● **TASK BRIEF**: Below are some records. Write out the line that contains "You are a computer-use" and all lines after it, exactly, but not the pictures.

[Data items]
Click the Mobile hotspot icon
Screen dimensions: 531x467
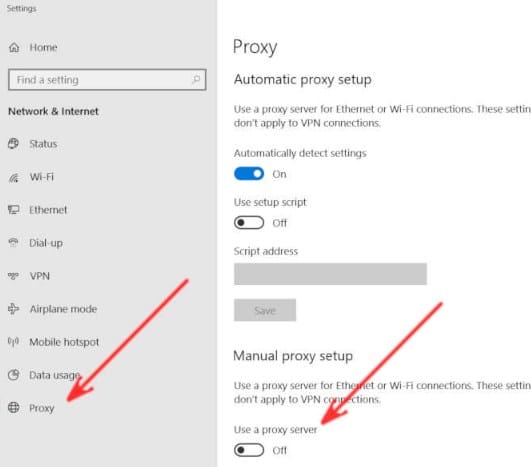click(14, 342)
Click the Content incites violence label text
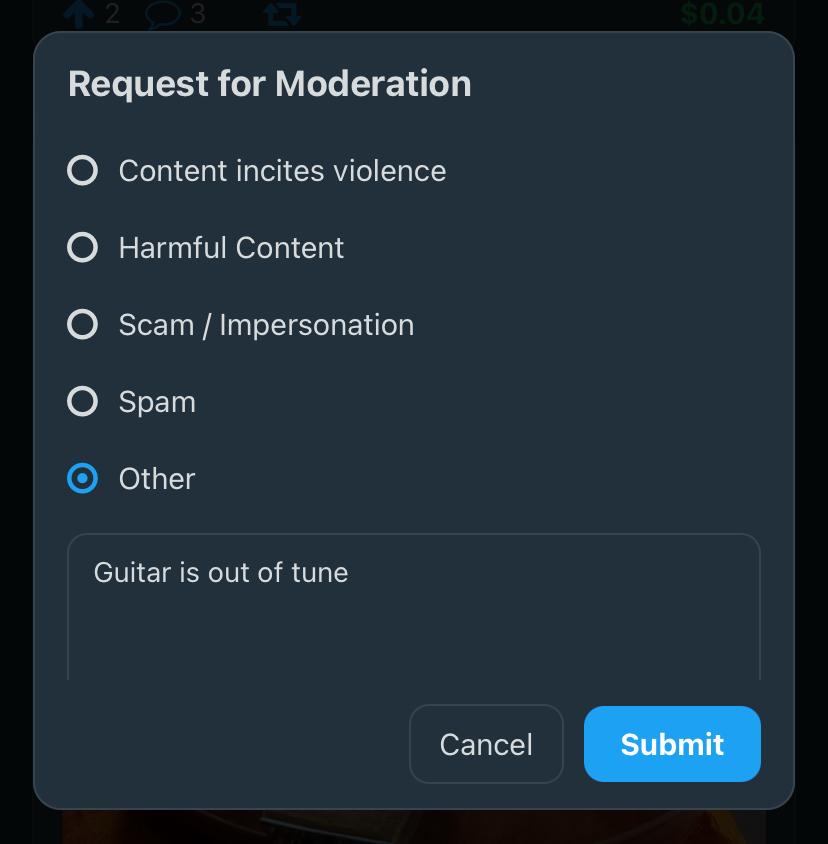 tap(282, 171)
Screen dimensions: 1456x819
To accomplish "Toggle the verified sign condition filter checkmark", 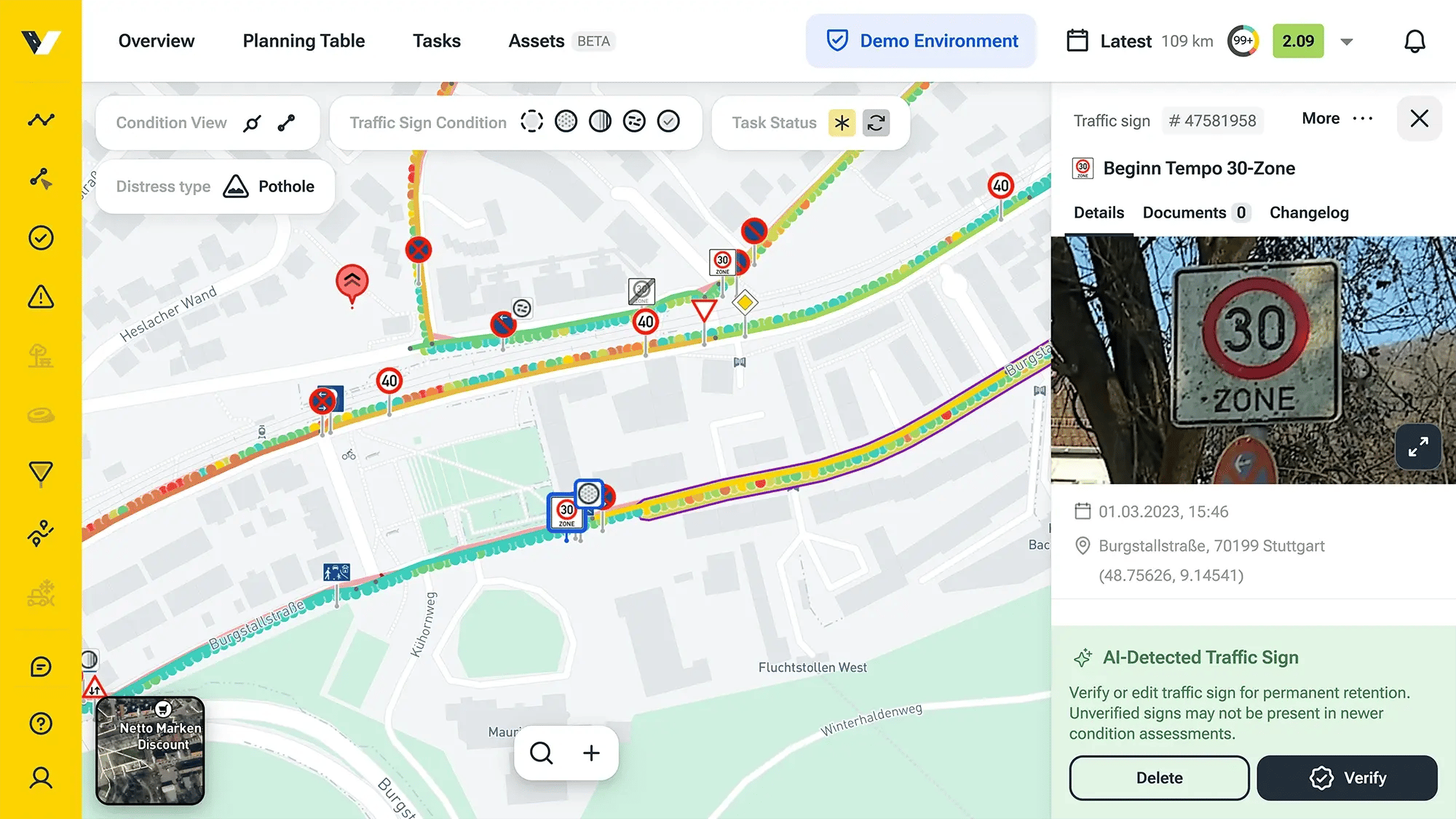I will coord(668,122).
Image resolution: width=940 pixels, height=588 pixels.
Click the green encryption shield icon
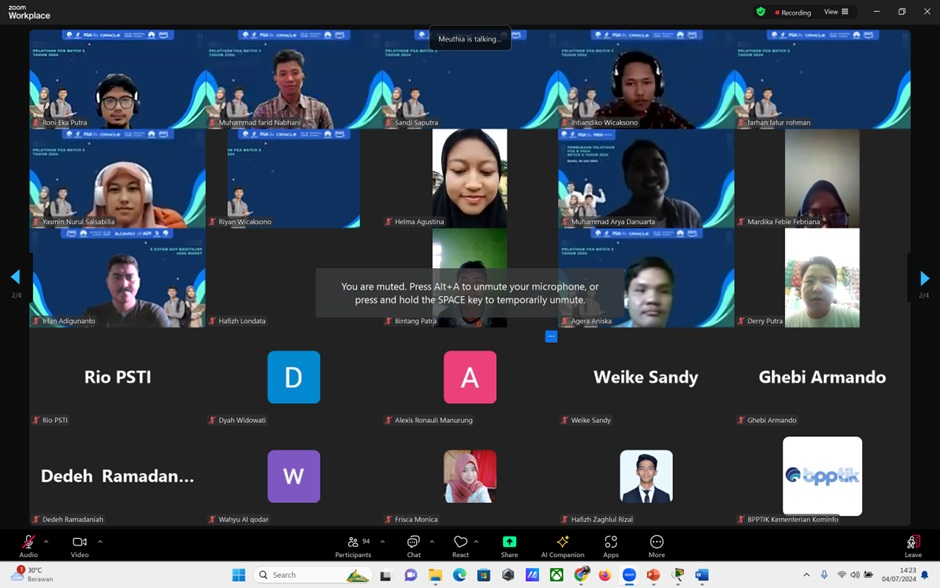[x=761, y=12]
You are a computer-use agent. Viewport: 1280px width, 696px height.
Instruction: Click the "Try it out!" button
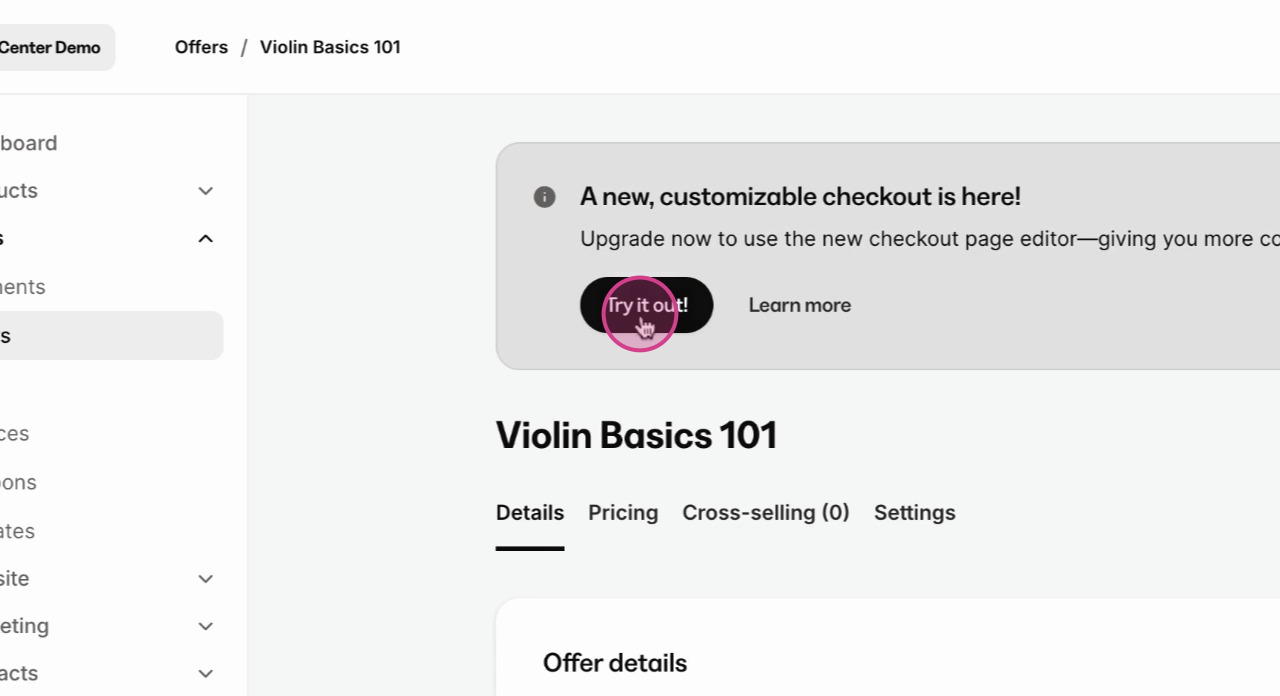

● **RESULT BELOW**:
You are a computer-use agent. Viewport: 1280px width, 696px height.
Instruction: Click the "Try it out!" button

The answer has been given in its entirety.